Unless she has fully apologized and reached some sort of emotional enlightenment, and realized that she’s been harmful, telling you, “I am so so sorry. I have been neglectful. I shouldn’t have treated you that way. I shouldn’t do that. You are my daughter and I love you, ” if she didn’t say any of that, or even come close to something like that, then she’s pretty much the same person that you tried to deal with since childhood. She probably hasn’t changed too much. Or the dynamic of your relationship hasn’t changed too much.
This means two things. One, she’ll probably never change because she’s at that age now, and she hasn’t changed yet. You’re in your 20s so it’s been many, many years. If she hasn’t changed by now, she probably won’t.
Two, you now have to do things, think about things, and communicate a little differently because I’m worried that you might be responding and reacting the same way you used to react with her when you were a child.
If you were submissive and she was controlling back then, and you’re that same way now, that will continue the toxic relationship. It will continue the “relationship radiation”. Not that it’s easy to get away from that toxicity, but if your responses to her are still in any any way submissive instead of, “I’m confident in myself. I’m confident in who I am. Let’s talk about that in a respectful manner. This is my house and you have no right to talk to me, my husband or my kids that way.”
If you’re not showing up like that, with confidence in yourself and spewing self-compassion, self-love, self-respect, and self-care, no wonder you don’t know who you are. You can’t know who you are if you are still under some sort of control.
Even if she has no control over you, you probably still feel like she’s a controlling element in your life. In fact, I would say from my limited perspective right now of your situation that because she’s in your house, you feel like you don’t have your own space. You probably feel like you don’t have your own privacy, even if you do, but really, you don’t, because she’s in the next room. You really can’t speak freely about her or anything. You probably still feel controlled. If that’s the case, you have no identity.
You can’t feel like you have your own identity around her because you still feel like you’re under that same level of control, and that you’ve never left your childhood home. This is one way to look at it, is that you’ve never left your childhood home because the person that was controlling you is still there even if she’s acting differently. She’s still in your mind as that controller. And you may still be responding to her in a way that is disempowering to you and giving her that control.

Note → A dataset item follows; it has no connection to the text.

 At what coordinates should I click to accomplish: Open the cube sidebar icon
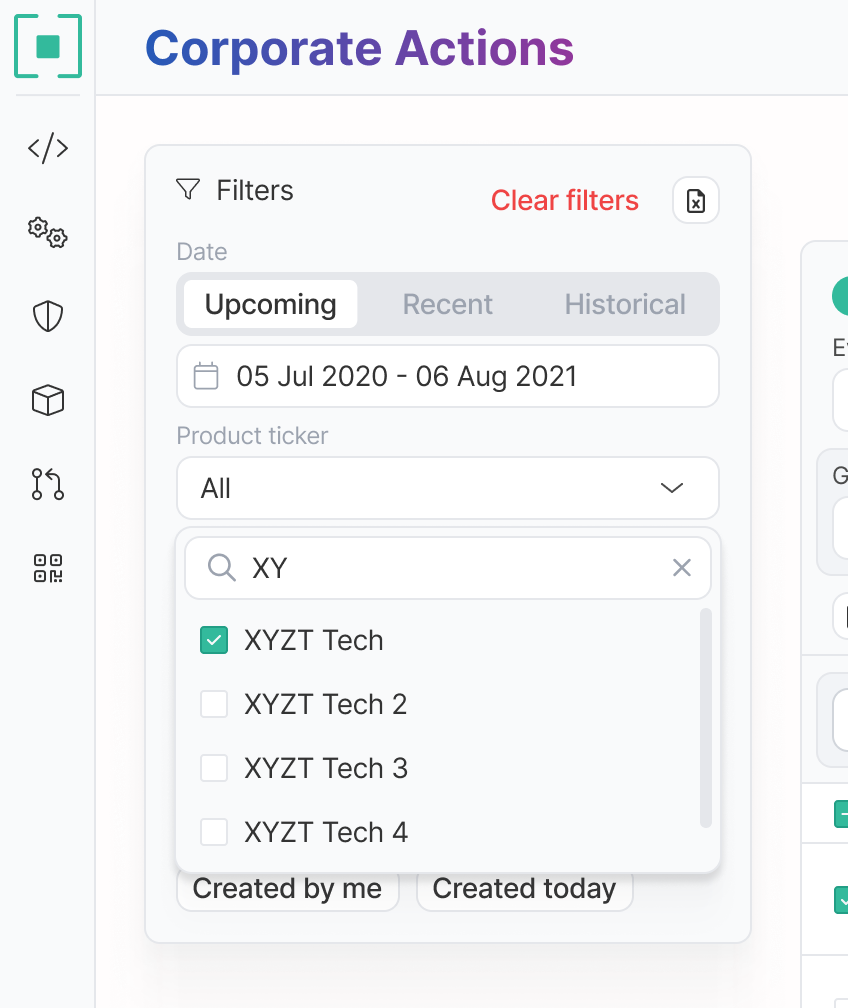pos(48,400)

If she says, “I want my bed made and you’re not making it.” How are you answering her? I’m just making up a scenario of course. She may be the nicest person now, I don’t know. You didn’t actually mention if she’s still a toxic element in your life anymore. But let’s just say that she said that: “I want my bed made now. How come you’re not making it before I go to bed? It’s too hard for me.” Her complaint may be valid, but the way she is telling you makes you think, “Ugh. I have to deal with this now.”
You might be going through something like this every day, so how are you showing up? Are you saying, “Well that’s too bad. If you want your bed made, you’ll have to make it yourself.”
That might sound cold because she is ill. Maybe she needs someone to take care of her. If that’s the case, and that person is you, then there has to be an empowering element for you to be in this controlling environment so that you don’t feel like you have no power.
This is kind of step one of building the structure of who you are. You have to find a way to get your power back. I look at power as the ability to say what you want, be what you want, and do what you want. Doesn’t mean you can be, do and say all anything you want all the time, but you show up in a way that you feel comfortable and more authentic. It has a lot to do with your beliefs and values. When you have those, you feel more powerful. But when somebody is around who takes that power away, you feel drained.
She may be this element that’s draining you, causing you to feel like you have no structure in your life. That structure is built from the power that you currently feel like you don’t have.
So how do we get our power back when we’re in this controlling environment? My first thought on this, again with the limited information I have about you and your situation is that you have to remember that she is in your house, under your roof.
She may need help, yes. And you are choosing to help her. You’re obviously making some sacrifices here, but she is still in your house. She is still under your roof. Plus, and this is important, she’s no longer your mommy. I’m saying that from the kid’s perspective. She’s no longer “Mommy”, she is your biological mother, but not Mommy. And you don’t have to be the child with her. She is another adult in the house. She’s older than you, but her age doesn’t matter now because you’re both adults.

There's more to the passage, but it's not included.